Material Informatics (MI) is a data-centric approach applicable to specific material science and chemistry R&D. Without a doubt, this will become a standard method in a research scientist toolkit.
FREMONT, CA: Machine learning has rapidly become an essential part of every industry. Material scientists and chemists will all have access to machine learning tools to enhance their Research & Development in the future. Seamlessly integrating these underlying operations will not happen quickly, but overlooking the developments in materials informatics will lead to a loss of competitive advantage.
Material Informatics (MI) is a data-centric approach applicable to specific material science and chemistry R&D. Without a doubt, this will become a standard method in a research scientist toolkit. Instead of just grabbing headlines, some form of MI will be assumed in all developments. The key to MI is around the integration, implementation, and manipulation of data infrastructures as well as machine learning approaches designed for chemical and materials datasets.
There is a significant amount of evidence to support this. However, the best backing is how the industries are responding to the technology. There has been a large amount of activity over recent years, including partnerships, investments, and announcements from some of the most notable chemical and materials companies.
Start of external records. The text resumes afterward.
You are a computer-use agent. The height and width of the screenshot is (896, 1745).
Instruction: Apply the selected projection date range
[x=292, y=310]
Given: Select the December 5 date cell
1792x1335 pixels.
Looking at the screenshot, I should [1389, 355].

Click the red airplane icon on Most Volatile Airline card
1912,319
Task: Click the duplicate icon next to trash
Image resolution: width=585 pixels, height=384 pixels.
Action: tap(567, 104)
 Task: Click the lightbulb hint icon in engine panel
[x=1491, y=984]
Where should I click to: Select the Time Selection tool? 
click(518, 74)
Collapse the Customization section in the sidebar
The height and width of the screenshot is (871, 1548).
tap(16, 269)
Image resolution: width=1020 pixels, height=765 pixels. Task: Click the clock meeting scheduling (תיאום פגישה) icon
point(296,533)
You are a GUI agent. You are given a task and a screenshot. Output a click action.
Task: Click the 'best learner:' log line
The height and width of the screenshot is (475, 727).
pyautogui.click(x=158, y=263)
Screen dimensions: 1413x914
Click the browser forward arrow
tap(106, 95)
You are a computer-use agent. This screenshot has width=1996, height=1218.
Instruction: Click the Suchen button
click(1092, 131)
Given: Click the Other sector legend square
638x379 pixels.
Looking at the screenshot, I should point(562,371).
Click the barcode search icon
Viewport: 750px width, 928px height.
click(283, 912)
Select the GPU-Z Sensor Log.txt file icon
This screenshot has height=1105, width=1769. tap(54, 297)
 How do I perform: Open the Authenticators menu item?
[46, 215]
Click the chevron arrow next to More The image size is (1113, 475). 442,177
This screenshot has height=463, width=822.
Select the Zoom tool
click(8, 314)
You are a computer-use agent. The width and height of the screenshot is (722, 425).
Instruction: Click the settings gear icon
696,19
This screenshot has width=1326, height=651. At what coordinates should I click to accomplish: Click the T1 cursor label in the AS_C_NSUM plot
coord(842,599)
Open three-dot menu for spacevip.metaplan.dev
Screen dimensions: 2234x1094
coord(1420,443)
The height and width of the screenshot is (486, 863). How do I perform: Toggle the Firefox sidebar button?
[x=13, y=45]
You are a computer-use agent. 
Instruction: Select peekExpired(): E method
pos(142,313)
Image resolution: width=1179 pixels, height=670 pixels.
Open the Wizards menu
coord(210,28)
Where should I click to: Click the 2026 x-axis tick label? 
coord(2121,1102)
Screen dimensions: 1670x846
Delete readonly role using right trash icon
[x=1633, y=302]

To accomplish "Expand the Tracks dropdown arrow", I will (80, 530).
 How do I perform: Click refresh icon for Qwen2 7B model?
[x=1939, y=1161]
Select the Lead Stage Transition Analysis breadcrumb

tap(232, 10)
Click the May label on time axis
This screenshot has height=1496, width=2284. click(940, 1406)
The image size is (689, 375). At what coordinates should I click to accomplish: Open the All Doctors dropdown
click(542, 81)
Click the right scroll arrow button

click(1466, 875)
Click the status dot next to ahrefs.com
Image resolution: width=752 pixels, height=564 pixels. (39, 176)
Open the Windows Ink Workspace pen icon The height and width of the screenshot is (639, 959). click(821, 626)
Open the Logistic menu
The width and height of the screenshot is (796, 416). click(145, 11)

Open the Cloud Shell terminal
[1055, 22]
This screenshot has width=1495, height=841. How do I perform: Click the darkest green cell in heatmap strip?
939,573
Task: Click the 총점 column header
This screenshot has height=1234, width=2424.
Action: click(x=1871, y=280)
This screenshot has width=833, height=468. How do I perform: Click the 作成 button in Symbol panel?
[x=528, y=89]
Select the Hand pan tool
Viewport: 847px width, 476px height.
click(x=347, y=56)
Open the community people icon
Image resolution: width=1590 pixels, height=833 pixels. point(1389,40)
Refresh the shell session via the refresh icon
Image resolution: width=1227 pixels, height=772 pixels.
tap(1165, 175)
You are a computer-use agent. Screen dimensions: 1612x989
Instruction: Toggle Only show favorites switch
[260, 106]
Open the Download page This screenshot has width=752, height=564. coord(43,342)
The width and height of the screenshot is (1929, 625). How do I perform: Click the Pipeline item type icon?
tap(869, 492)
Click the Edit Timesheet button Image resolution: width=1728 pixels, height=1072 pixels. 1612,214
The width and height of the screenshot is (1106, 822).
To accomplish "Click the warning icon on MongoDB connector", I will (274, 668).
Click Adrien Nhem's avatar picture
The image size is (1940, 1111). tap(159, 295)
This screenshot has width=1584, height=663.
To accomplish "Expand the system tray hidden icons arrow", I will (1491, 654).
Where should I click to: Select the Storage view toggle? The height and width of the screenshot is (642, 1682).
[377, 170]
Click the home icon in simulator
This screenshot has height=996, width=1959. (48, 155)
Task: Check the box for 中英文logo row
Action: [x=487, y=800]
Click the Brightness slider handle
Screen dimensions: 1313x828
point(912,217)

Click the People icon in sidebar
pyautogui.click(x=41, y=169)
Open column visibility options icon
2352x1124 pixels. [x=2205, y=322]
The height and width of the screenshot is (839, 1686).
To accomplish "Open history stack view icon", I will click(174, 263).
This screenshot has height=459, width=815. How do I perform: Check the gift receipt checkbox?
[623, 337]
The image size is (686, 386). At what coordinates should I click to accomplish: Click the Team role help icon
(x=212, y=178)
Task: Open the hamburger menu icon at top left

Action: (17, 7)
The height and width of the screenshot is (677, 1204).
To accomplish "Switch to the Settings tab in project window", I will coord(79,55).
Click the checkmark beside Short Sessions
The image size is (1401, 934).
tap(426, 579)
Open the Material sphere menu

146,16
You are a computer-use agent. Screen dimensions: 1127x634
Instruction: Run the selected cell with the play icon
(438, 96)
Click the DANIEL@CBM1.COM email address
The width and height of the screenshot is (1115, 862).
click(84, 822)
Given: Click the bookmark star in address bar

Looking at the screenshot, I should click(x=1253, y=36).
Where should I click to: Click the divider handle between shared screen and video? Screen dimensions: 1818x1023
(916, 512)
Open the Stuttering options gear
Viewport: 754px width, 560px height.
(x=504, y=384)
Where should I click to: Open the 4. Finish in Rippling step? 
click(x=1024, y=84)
Machine learning, by itself, can be used in various kinds of projects, from finding new structure-property relationships, proposing new candidates or process conditions, reducing the number of expensive and time-consuming computer simulations, and more. Machine learning approaches can take numerous forms of supervised and unsupervised learning methods. Generative methods can be effective at screening for optimized outputs across organic compounds. At the same time, even simple modified random forest models can be useful for proposing follow-on reactions to meet a desired set of criteria.
However, this is still at an early stage and requires a lot more development. There is a lot to be leveraged from existing developments in AI, but will first require integrating specialist domain knowledge and coping with the unique challenges of a materials dataset. The application space is broad, and studies have shown success ranging from organometallics, thermoelectrics, nanomaterials, and ceramics to many more.